The final class of the Autumn Term comprised a report by Jerry Jones on the work he is undertaking on a book provisionally titled Rediscovering Economics and the ensuing comments and discussion by students.
Jerry has been working on his book for a number of years and hopes to publish it 2018. As preparation for the class he had invited students to read an excerpt from Communist Review 65 (Spring 2010) ‘Turning Economics into an Objective Science? A response to David Grove’.
Jerry explained that his aim in writing his book was to develop an economic model derived from Marx’s Labour Theory of Value that had application to every society, not just mid-nineteenth century capitalism. Thus it would apply not only to capitalism in the 21st Century but would also help explain the collapse of the USSR and how we should proceed in building future socialist societies.
Key elements in Jerry’s analysis included
- Starting the analysis not with the commodity, as did Marx in Capital, but with land and labour.
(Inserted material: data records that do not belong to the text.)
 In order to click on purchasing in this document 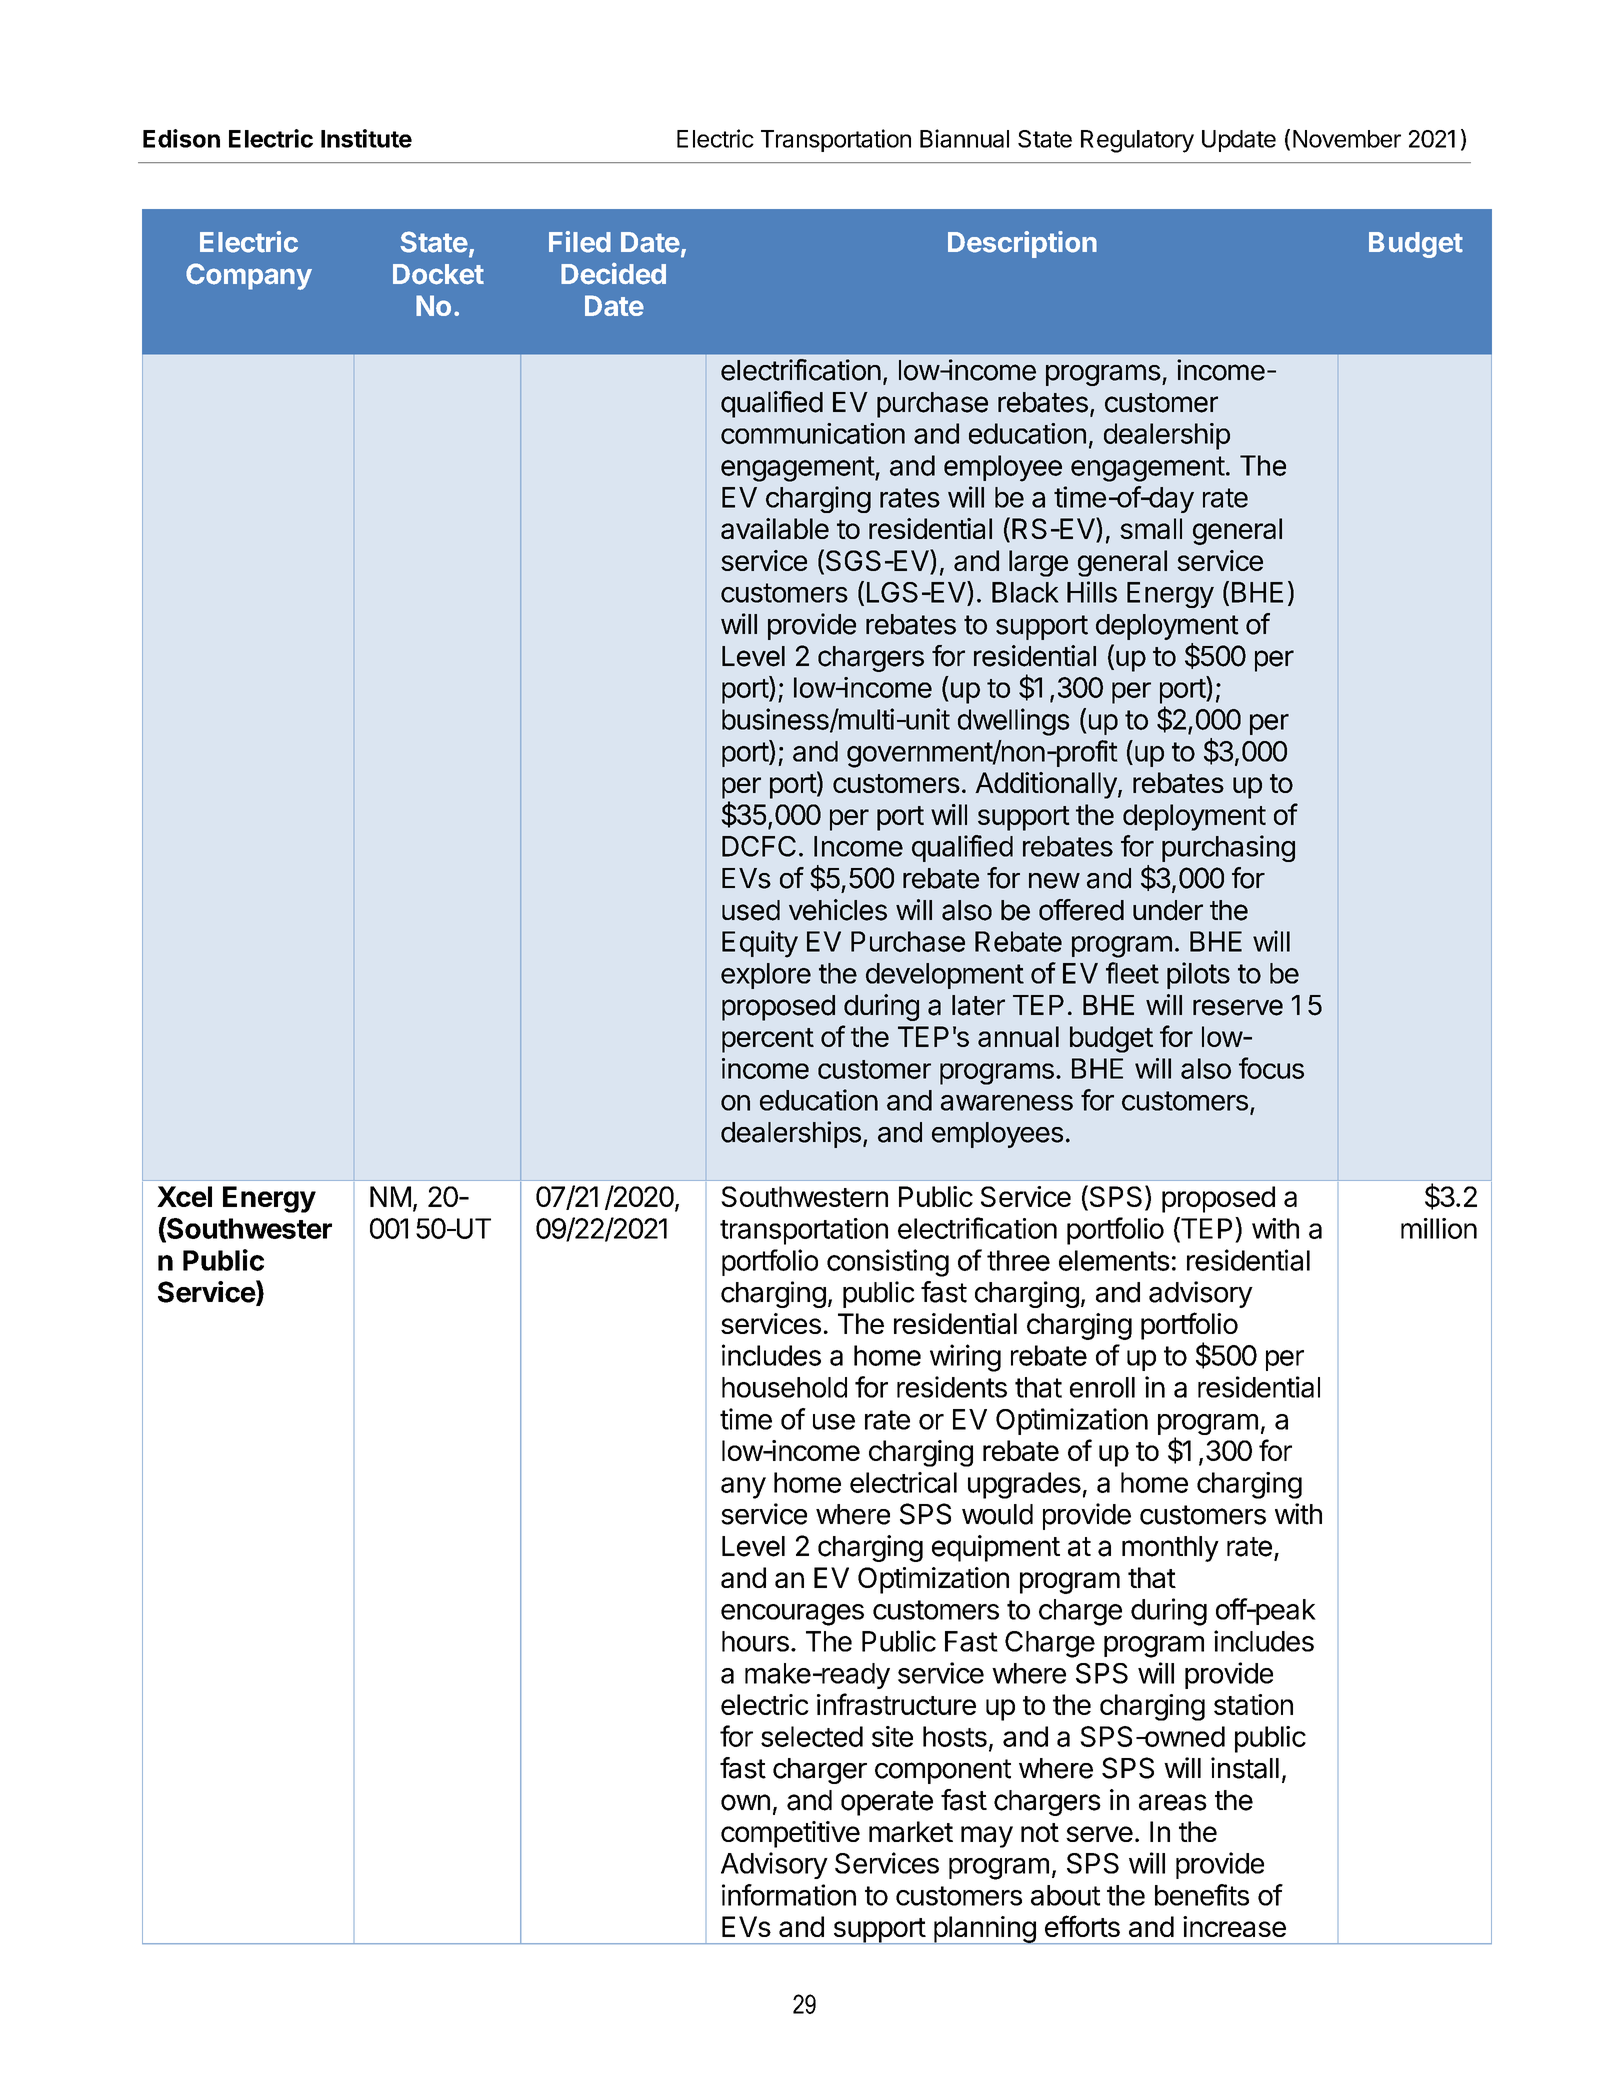, I will do `click(1228, 848)`.
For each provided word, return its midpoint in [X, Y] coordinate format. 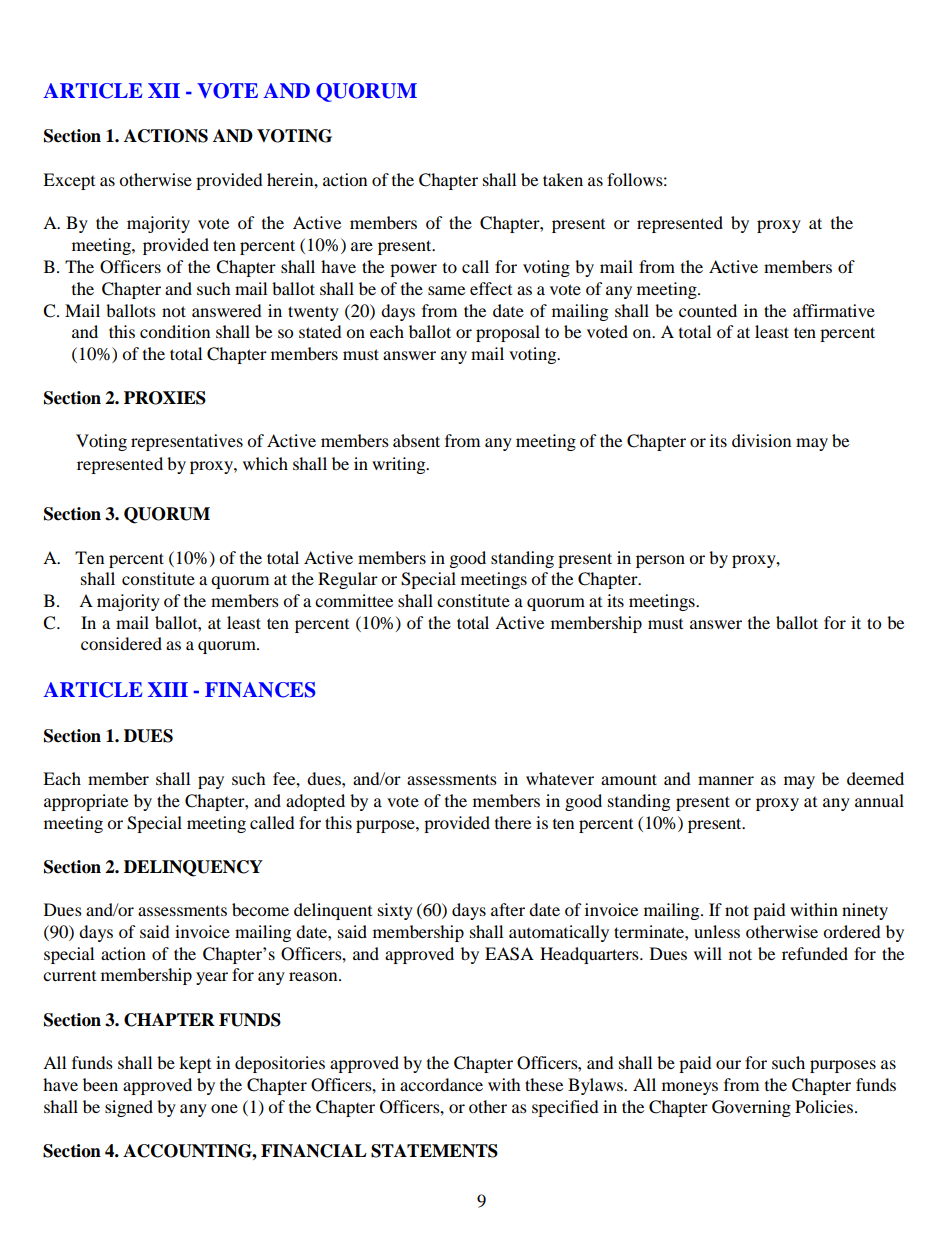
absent [416, 440]
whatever [560, 778]
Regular [348, 580]
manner [726, 780]
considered [121, 643]
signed [129, 1108]
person [660, 561]
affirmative [834, 310]
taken [563, 179]
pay [211, 782]
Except [69, 181]
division [761, 440]
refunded [815, 953]
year [212, 978]
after [508, 909]
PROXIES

- employing the concept of surplus labour rather than surplus value
- the key importance of the interaction between surplus labour and economic demand
- downplaying the significance of the tendency of the rate of profit to fall (TRPF) – this being a key element in some other contemporary interpretations of Marx, e.g. the Temporal Single System Interpretation (TSSI) of Alan Freeman and Andrew Kliman
- the need for regulated markets even in a socialist society
- Treating credit, and hence the banking system, in terms of surplus labour not yet performed
In the class discussion that followed, several students spoke in support both of ‘orthodox’ Marxist economics and of TSSI. However, as Ernest Mandel had demonstrated in his book Marxist Economics, it was indeed possible to construct a comprehensive economic model based on the Labour Theory of Value without starting from an analysis the commodity. Furthermore, Marx and Engel’s reluctance to describe how a future socialist society should be structured on the grounds that to do so would be ‘idealistic’ might, however, no longer be appropriate given workers’ perception of the collapse of the USSR and the continuation of efforts to build socialism in China and Cuba.
Despite Jerry’s convincing description of the weaknesses in central planning in the USSR, some students questioned the extent to which future attempts to build socialism could rely on markets. Experience in China suggested this was possible, but, by their own admission, the CPC were only in the early stage of building socialism and success was not yet assured. The problem of black markets in an extensively planned economy in the early stages of building socialism was, however, recognised.
In conclusion, no one questioned Jerry’s right to attempt to go ‘Beyond Marx’s Capital’. The class thanked him for explaining what he was doing and looked forward to reading his book in due course.